Overfishing Threatens|the Nassau Grouper


     WASHINGTON (CN) – The National Marine Fisheries Service announced Tuesday that the Nassau grouper has been proposed as a threatened species under the Endangered Species Act. The fish face overfishing pressures because they spawn in predictable areas at specific times based on the phase of the moon.
     The groupers are large long-lived fish mainly found in shallow waters of the Caribbean Sea and the Gulf of Mexico. They grow up to four feet long and can weigh as much as 55 pounds. It is estimated that they live up to 29 years and do not reach sexual maturity until they are nine or ten years old.
     Because the fish tend to be sedentary and are easily found in large groups or “aggregations” in shallow waters during spawning, they are highly susceptible to overfishing. “There are reports from across the Caribbean where Nassau grouper spawning aggregations have repeatedly been discovered, fished, and then ceased to exist, or exist at such low densities that spawning fails,” the agency noted in the listing proposal. It is estimated that of the 50 known historical spawning aggregation sites, only 20 may still remain, and where the aggregations formerly numbered in the tens of thousands, some as much as 100,000, they are now reduced to less than 3,000 individuals in surveyed areas.
     The once abundant and commercially important species is now considered to be “commercially extinct” in many areas, according to the action. It is not known why the fish choose specific spawning sites, the agency said.
     Due to the slow maturation of the fish, the reduced average age of fish being caught is a further concern for the survival of this species. “It is unusual to obtain individuals of more than 12 years of age in exploited fisheries, with more heavily fished areas yielding much younger fish on average,” the agency said.

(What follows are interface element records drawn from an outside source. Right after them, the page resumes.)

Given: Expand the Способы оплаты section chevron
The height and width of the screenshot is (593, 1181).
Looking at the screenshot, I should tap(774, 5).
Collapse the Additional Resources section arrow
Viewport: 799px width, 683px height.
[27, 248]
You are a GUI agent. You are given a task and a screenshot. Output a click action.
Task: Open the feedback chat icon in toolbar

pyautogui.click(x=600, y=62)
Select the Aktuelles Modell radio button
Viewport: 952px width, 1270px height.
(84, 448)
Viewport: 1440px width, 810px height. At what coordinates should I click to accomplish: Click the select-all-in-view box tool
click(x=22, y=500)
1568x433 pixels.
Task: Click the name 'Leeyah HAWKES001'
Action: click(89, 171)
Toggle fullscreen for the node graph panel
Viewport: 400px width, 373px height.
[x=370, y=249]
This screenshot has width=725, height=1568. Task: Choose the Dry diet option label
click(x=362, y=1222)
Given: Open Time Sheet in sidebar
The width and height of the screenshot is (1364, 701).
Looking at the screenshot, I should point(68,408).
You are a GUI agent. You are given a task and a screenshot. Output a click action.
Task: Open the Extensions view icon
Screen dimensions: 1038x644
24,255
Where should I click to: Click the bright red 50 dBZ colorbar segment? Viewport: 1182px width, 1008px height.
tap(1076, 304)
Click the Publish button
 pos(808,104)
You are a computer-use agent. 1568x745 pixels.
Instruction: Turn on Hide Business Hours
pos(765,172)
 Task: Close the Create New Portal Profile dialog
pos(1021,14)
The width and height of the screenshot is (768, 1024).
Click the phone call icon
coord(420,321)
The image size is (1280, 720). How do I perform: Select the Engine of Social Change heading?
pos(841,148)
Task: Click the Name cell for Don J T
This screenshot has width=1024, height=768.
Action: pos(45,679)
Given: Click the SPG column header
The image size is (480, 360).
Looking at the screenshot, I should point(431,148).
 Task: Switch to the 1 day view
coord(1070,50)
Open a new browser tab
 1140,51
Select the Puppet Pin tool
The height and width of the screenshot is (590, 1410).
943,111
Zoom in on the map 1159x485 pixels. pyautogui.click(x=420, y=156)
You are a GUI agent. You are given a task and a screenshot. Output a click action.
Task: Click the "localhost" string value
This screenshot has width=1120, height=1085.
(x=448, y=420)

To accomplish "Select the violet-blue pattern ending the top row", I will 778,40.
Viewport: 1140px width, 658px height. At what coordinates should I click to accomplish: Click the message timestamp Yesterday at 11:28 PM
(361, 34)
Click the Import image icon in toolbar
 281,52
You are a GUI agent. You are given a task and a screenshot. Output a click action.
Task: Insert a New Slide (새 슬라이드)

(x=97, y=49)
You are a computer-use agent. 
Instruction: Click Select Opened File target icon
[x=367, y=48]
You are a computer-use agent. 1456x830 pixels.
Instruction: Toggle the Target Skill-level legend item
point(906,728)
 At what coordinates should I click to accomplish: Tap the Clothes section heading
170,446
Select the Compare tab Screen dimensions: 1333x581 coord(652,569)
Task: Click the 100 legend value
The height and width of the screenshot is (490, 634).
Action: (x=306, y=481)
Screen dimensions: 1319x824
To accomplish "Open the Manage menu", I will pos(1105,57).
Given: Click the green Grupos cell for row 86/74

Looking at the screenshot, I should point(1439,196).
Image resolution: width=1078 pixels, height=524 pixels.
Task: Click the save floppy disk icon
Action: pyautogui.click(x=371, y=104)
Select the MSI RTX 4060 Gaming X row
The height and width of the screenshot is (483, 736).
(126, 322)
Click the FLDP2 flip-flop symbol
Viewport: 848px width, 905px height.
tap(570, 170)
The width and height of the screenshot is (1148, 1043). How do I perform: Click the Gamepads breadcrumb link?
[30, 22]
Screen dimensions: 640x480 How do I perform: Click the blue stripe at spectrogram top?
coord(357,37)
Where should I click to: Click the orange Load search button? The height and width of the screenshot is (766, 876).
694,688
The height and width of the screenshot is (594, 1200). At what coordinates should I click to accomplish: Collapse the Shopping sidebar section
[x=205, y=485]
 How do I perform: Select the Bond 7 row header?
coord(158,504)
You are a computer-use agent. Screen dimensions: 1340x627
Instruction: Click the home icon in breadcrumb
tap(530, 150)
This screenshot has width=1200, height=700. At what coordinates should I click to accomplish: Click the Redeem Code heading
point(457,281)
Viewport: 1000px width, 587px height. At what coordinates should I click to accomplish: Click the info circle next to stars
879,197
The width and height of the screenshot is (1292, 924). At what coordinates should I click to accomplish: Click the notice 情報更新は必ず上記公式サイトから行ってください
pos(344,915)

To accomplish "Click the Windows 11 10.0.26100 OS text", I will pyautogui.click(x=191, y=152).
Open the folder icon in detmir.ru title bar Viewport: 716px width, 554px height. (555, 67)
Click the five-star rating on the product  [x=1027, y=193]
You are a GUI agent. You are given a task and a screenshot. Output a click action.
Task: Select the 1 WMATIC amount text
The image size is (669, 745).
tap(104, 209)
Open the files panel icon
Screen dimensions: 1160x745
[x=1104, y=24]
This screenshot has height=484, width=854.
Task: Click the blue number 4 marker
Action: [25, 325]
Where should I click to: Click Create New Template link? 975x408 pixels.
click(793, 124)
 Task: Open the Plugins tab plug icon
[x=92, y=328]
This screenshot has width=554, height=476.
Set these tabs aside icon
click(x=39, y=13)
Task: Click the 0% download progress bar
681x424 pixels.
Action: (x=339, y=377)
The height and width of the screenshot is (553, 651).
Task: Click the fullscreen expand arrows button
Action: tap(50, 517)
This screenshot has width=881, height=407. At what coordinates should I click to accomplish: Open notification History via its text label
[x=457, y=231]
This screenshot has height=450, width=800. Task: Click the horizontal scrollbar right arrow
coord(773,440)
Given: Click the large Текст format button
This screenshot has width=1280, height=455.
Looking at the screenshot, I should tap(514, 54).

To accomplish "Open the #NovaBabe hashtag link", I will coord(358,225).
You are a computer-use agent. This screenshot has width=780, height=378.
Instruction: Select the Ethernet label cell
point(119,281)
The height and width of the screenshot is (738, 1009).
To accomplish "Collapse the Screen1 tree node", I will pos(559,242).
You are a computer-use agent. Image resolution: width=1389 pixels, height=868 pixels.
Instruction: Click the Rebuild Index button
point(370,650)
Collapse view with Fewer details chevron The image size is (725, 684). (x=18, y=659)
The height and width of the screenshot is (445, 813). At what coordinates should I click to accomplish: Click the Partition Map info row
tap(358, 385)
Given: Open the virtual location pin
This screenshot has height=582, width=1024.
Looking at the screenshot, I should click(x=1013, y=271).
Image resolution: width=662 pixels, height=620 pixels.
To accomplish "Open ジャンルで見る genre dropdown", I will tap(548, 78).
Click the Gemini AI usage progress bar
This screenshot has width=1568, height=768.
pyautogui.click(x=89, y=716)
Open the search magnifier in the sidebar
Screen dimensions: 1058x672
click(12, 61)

     The fish spawn during the winter full moons, and the spawning events occur within 20 minutes of sunset. The fish are known to “mill around” the spawning site for several days, according to the action.
     The listing proposal was spurred by a petition from the WildEarth Guardians. “Reining in human exploitation of Nassau grouper spawning aggregations is key to protecting these magnificent fish,” Taylor Jones, endangered species advocate for WildEarth Guardians, was quoted as saying in the group’s response to the listing. “The agency should also designate critical habitat in the U.S. portions of the species’ range to protect the coral reefs and spawning sites these fish need to survive.”
     No critical habitat was proposed in the recent action, but the agency requests information and comments that may be relevant in formulating a critical habitat designation and the final listing.
     Comments on the proposed rule are due Dec. 31, 2014.